REPUBLIKA.CO.ID, MOSUL – Sekelompok pemuda Kristen dari Bakhdida (Baghdeda), di Qaraqosh, Provinsi Niniwe, Irak Utara melakukan inisiatif bertajuk 'Mari Membangun Jembatan Perdamaian dan Merobohkan Tembok Kebencian'.
Untuk mencapai tujuannya, para relawan mengumpulkan pakaian dan sembako untuk orang dewasa, dan mainan untuk anak-anak. Bantuan itu dibawa ke penghuni kamp pengungsi di Khazir, dekat Mosul. Kamp di sana menampung keluarga yang mengungsi akibat ISIS.
Proyek lainnya dilakukan pemuda Muslim, seperti membersihkan gereja yang diprakarsai oleh relawan Sawaed al-Museliya. Ini adalah kolaborasi dan kepercayaan yang diperbarui antara anak-anak muda dari latar belakang agama yang berbeda.
Semangat baru ini telah muncul di Mosul, bekas benteng ISIS dan Ibu Kota khilafah. Inisiatif Natal, sebagaimana orang Kristen menamainya, mereka berusaha memberikan kenyamanan selama liburan bagi penduduk Kamp Khazir, yang didirikan ketika operasi untuk membebaskan Provinsi Niniwe.
Lebih dari 6.000 keluarga sebagian besar Muslim, dari Distrik Ba'aj dan Rabia dan sub-distrik Zammar di Mosul, tinggal di kamp tersebut.
Ini adalah langkah penting bagi berbagai komunitas di Irak utara saat mereka mencari cara untuk hidup berdampingan. Faktanya, inisiatif tersebut mendapat gaung di media sosial ketika orang-orang menanggapi permohonan bantuan berulang kali bahkan ada sumbangan kecil hingga uang.
Unjuk rasa solidaritas bagi para pengungsi ini terjadi setelah Kementerian Migrasi Irak menutup beberapa kamp pengungsi. Sehingga membahayakan kelangsungan hidup puluhan ribu keluarga yang hidup dalam kondisi sangat membutuhkan.
Inisiatif para pemuda Kristen ini dimulai 10 hari yang lalu dan mendapat dukungan serta bantuan luas dari berbagai komunitas di Dataran Niniwe dan Ankawa, distrik Kristen Erbil, Kurdistan Irak.
“Ini adalah salah satu dari banyak inisiatif yang dilaksanakan oleh umat Kristiani, terutama kaum muda, untuk mempromosikan hidup bersama," kata Pastor Paul Thabit Mekko, Ketua Komunitas Kristen di Karemlash (Karamles). Dilansir dari Asia News, Kamis (26/11).

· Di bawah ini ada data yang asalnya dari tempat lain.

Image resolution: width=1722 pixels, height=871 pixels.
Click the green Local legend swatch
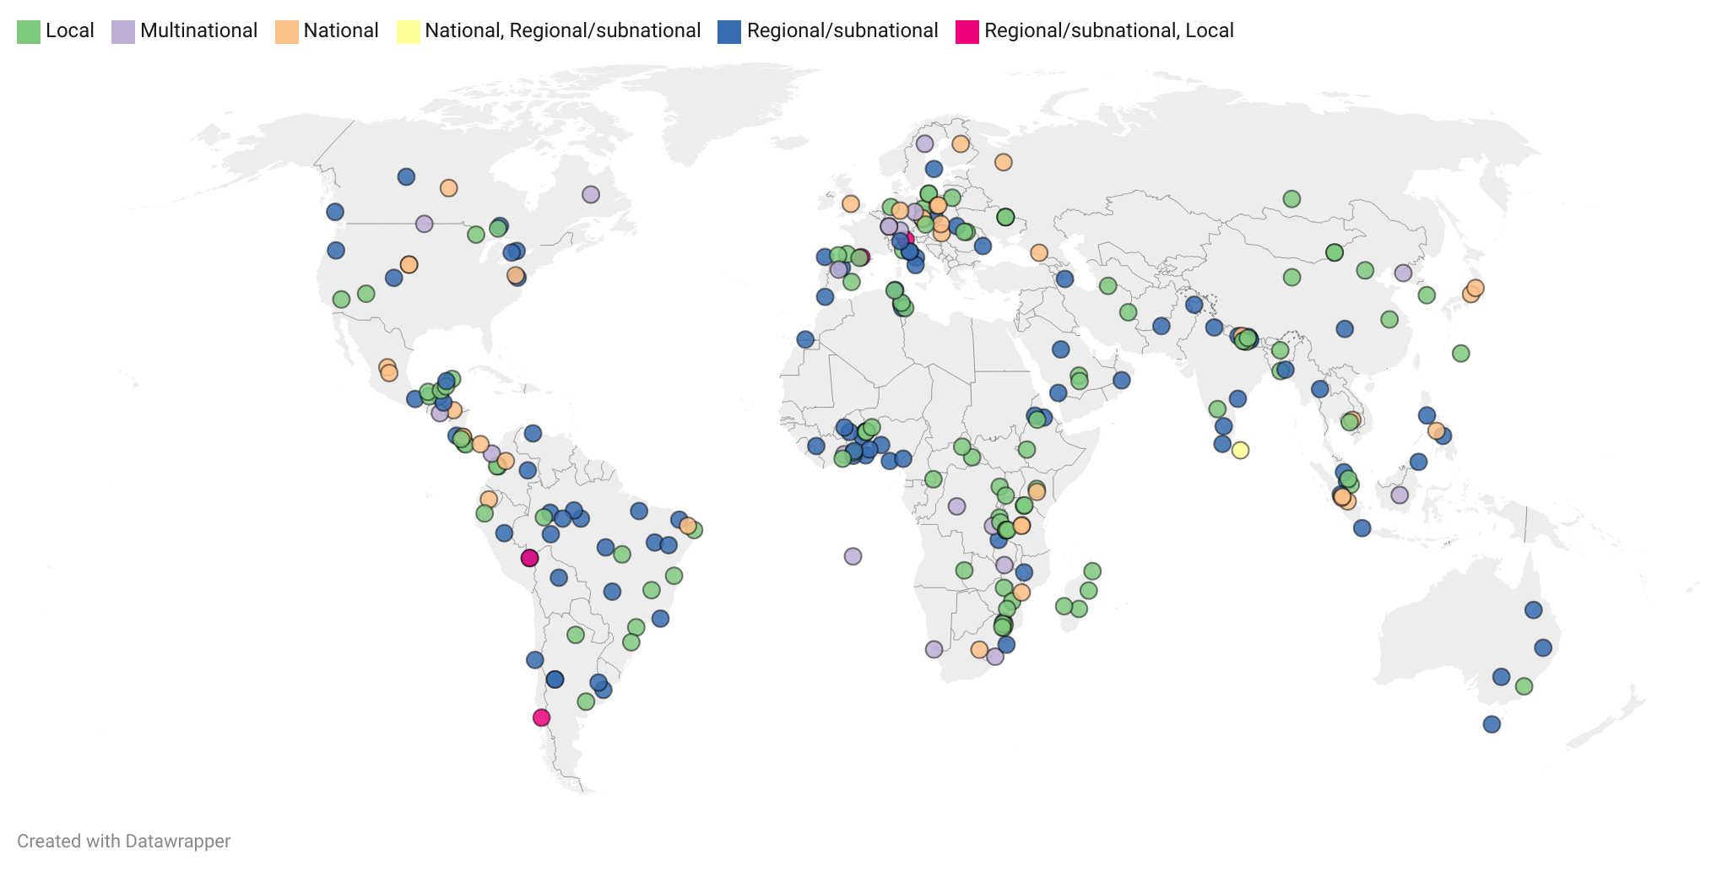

Contoh-contoh seperti ini sangat membantu dan menunjukkan bahwa ada cahaya di ujung terowongan setelah bertahun-tahun kekerasan ekstremis dan serangan sektarian yang sangat mewarnai masyarakat Irak.
“Sekarang kita perlu memperkuat dan mengubah cahaya ini menjadi api yang menyebar ke lebih banyak lapisan masyarakat untuk menjamin masa depan umat Kristiani di wilayah ini dalam menghadapi bahaya eksodus besar-besaran yang masih ada,” kata dia.